======== EXTRAIT

Les ennuis commencent

Le prochain président, quel qu’il soit, sera confronté à un certain nombre de « chantiers » urgents.

Publié le 13 mars 2007 Lecture : 3 minutes.

Fermez la parenthèse. La fin de la « transition démocratique », qui sera effective après l’investiture du nouveau chef de l’État, dans la seconde quinzaine du mois d’avril, marque aussi pour les dirigeants mauritaniens la fin de l’état de grâce. Au cours des dix-neuf derniers mois, le pays s’est bercé d’espoirs et de promesses d’une ère nouvelle dont les maîtres mots seraient : démocratie, justice, croissance économique Le temps du rêve s’achève, celui de l’action commence. Suspendu depuis le 3 août 2005, le Parlement reprendra théoriquement ses travaux une semaine après l’investiture présidentielle. Construction de l’État de droit, partage des richesses, amélioration des services publics, lutte contre le clientélisme Les chantiers ne manquent pas.

================

ÉNONCÉ>
D'après l'extrait, depuis quelle date le Parlement mauritanien est-il suspendu ? Appuyez-vous uniquement sur l'extrait.

======== SEGMENT DE DONNÉES

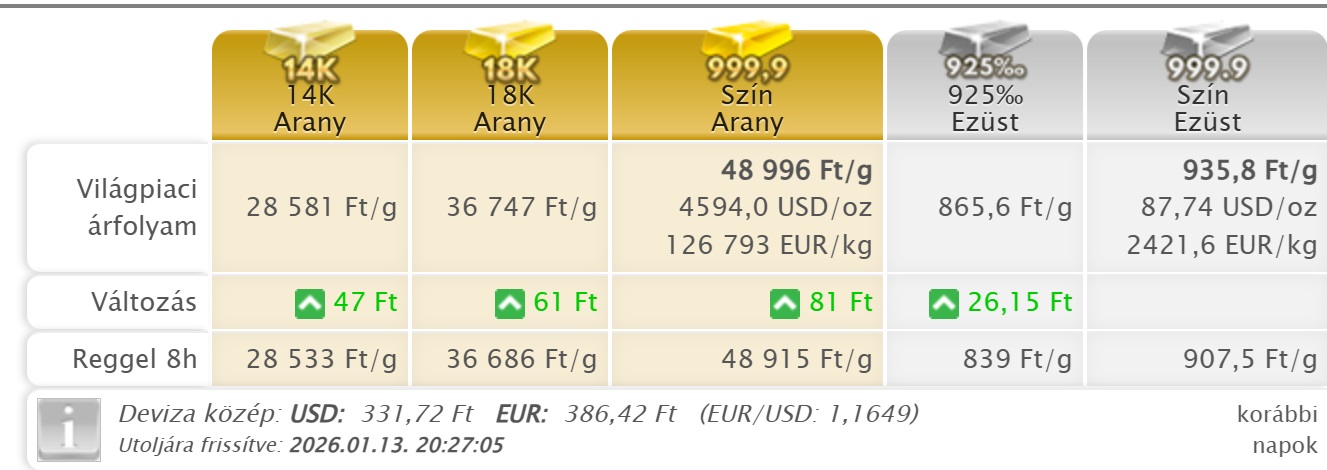Click green up arrow beside 81 Ft
Viewport: 1327px width, 470px height.
point(785,302)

================

CORRIGÉ>
Depuis le 3 août 2005.